**Exercise requirements:**
Wherever the string "Clear" shows up in the records below, return that line.

[Pixel coordinate grounding data]
=-=-=

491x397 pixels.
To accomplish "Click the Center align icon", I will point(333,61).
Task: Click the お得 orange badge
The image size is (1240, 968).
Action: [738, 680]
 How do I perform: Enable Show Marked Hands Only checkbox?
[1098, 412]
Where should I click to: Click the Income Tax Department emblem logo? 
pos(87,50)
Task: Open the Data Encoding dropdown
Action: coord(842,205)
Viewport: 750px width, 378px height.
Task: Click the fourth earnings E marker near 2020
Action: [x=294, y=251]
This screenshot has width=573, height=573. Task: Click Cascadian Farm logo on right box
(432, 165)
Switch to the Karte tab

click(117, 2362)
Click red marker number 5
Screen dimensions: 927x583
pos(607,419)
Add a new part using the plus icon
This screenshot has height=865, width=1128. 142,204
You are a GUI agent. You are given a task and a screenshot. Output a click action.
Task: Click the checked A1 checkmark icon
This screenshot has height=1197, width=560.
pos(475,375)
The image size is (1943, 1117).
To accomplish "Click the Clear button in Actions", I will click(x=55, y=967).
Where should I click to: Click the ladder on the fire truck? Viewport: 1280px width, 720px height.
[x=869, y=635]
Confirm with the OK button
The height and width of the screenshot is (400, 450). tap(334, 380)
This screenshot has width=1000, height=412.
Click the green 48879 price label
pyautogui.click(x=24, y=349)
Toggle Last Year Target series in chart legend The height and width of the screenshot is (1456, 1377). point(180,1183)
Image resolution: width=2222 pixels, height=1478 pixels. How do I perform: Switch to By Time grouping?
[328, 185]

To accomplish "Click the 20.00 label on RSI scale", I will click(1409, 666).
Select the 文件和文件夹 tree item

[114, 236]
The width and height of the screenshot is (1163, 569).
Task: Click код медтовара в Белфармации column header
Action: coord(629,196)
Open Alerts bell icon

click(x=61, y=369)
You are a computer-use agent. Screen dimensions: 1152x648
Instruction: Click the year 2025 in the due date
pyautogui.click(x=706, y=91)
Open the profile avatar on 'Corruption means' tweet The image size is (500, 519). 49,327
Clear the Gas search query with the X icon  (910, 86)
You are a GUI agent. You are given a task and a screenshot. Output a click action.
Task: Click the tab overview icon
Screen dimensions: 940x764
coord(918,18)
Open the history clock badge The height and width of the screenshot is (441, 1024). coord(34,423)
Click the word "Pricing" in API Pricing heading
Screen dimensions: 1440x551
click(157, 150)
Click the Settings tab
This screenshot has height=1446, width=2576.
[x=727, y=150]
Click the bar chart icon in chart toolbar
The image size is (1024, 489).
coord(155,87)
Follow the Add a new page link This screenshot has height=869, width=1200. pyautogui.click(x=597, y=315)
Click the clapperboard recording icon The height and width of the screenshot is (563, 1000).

=-=-=

**Answer to this problem:**
To accomplish "Click the Clear button in Actions", I will click(x=55, y=967).
Clear the Gas search query with the X icon  (910, 86)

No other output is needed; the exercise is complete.